İNSANLAR, İSTANBUL VE GAZETECİ ORHAN KEMAL
"Önemli Not!"larda Orhan Kemal'in çeşitli gazete ve dergilerde çıkan yazılarının bir kısmını, kitap halinde ilk kez okuyoruz. Romanlarında estetik bir konu çerçevesinde anlatmaya çalıştığı insanları, bu kez romanın penceresi olmadan bir gazeteci olarak tanıştırır okuyuculara.
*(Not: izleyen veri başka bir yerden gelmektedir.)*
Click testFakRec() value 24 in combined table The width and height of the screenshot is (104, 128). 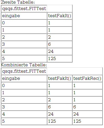[x=87, y=114]
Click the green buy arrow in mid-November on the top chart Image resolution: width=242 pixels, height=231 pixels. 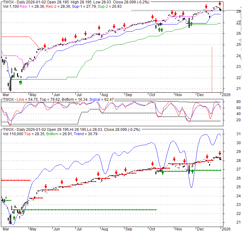click(x=191, y=24)
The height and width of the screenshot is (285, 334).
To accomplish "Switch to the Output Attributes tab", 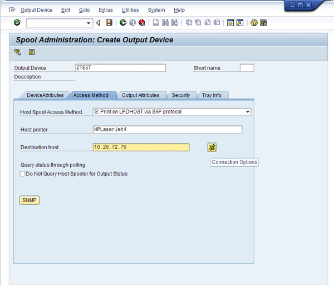I will pos(140,95).
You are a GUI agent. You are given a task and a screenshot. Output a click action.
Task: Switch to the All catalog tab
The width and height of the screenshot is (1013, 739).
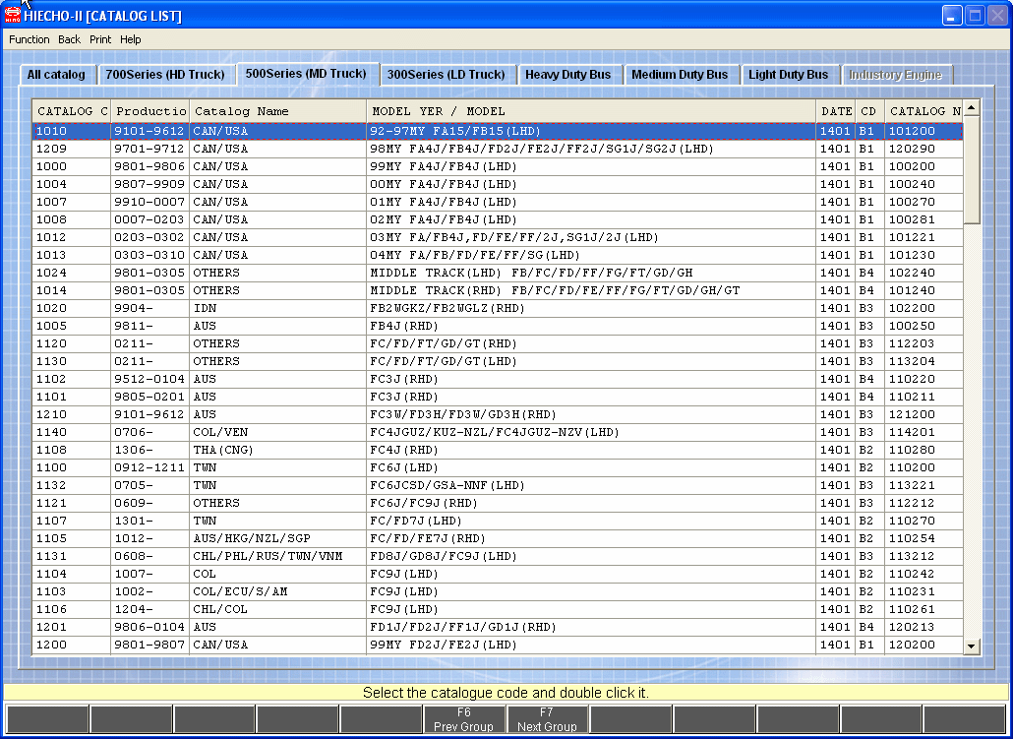[x=56, y=75]
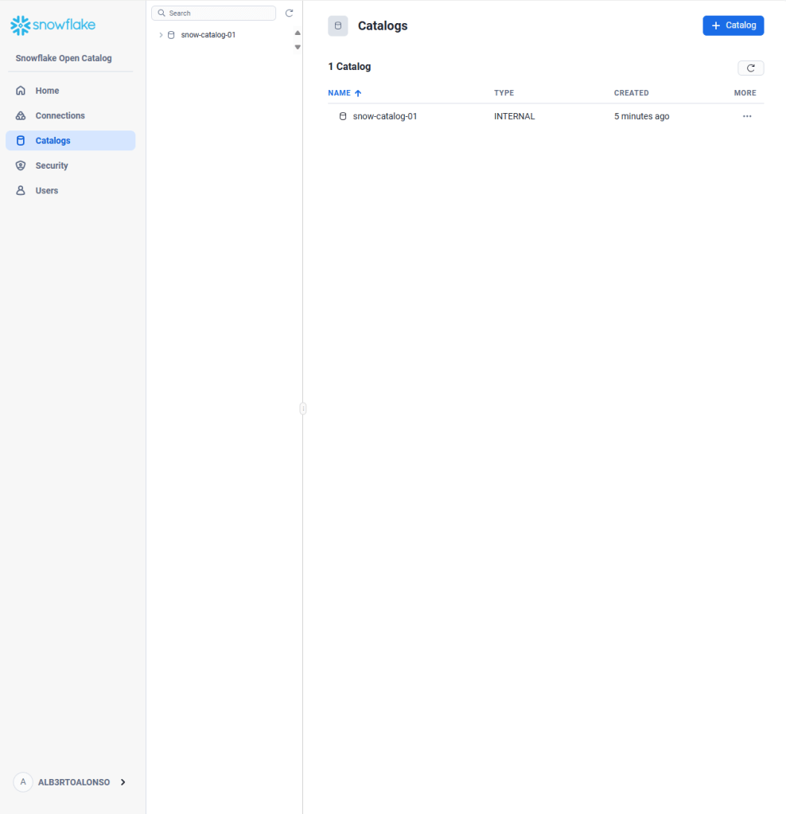Click the scroll down arrow

click(x=298, y=47)
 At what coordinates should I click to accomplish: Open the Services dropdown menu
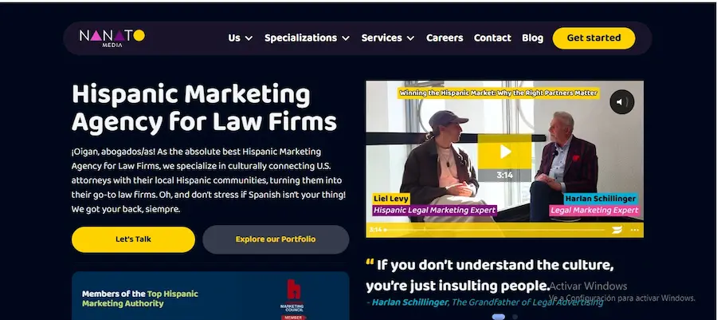[388, 38]
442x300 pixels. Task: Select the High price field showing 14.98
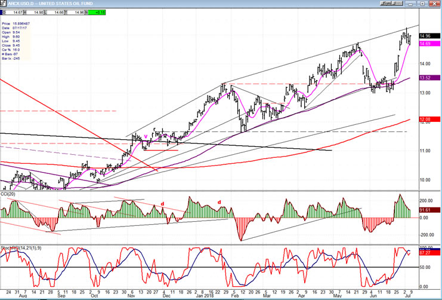coord(37,11)
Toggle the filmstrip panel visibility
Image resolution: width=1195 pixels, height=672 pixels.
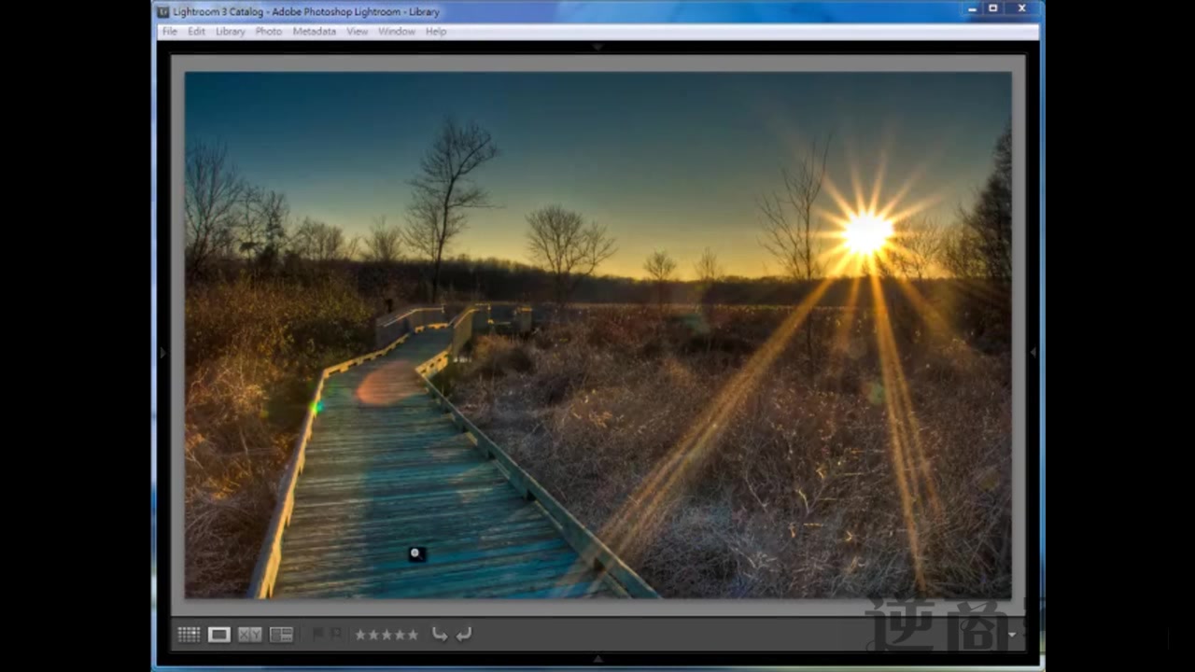[598, 658]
Kalabalıklaşan, büyüdükçe kirlenen, giderek güzelliğinden çok şey kaybeden bir kentin sokaklarından akan yoksulluğun sürüklediği balıkçılar, küçük memurlar, İstanbul'a yeni yolculuğa çıkmış 'gurbet kuşları', gecekondulular, çeşitli siyasi iktidarların sözüne kanmış pişman seçmenler, ilk defa kendisinin eserlerinde konu olarak Türk edebiyatında işlediği işçi kadınlar vs. pek çok gerçek karakteri, bir kez de gazeteci Orhan Kemal'in kaleminden okuruz. Fakat roman tadı her röportajında kolaylıkla fark edilir. Sait Faik, Nurullah Ataç, Yaşar Kemal ve diğer edebiyatçılarla dostluğu hakkında kitapta epey anekdot bulunmakta. Meserret ve İkbal kahvelerinde geçen anılar ayrı bir tada sahip. Orhan Kemal'in oyun, hikâye ve romanlarında göze çarpan önemli bir özelliğe bu kitapta daha net bir biçimde rastlarız; kendisi bizzat kesin cümlelerle anlatır: İnsana karşı duyulan sonsuz sevgi! Kim olursa olsun, ne yapmış olursa olsun, işsiz, hırsız, memur, amir...vs. bütün karakterlere karşı duyulan bu sınırsız sevgi dikkate değerdir. Hatta yazar "kötü"nün tek sebebinin yokluk ve yoksulluk olduğunu, kötülüğün gerçekten istenerek, sevinçle yapılacak bir davranış olmadığını, bütün nedenin toplumsal koşullarının dayatması ve zorlaması olduğunu ısrarla belirtir. Öyle ki, onun eserlerinden sonra "Önemli Not!"u okuyanların, özellikle Sokrates'i hatırlamaları hiç de yanlış ve "fazla" olmayacaktır. İnsanlara karşı duyulan bu 'Sokratik hümanizm' ve güven, edebiyatın umut yanının ne kadar önemli olduğunun da altını çizer.Kısacası Orhan Kemal'in bu kitabı, özellikle günümüzde eksikliği hissedilen, sevginin, kardeşliğin, insan sıcaklığının ve umudun haklılığına düşülen "Önemli Not!"lardır! Önemli Not!/ Orhan Kemal/ Everest/ 356 s.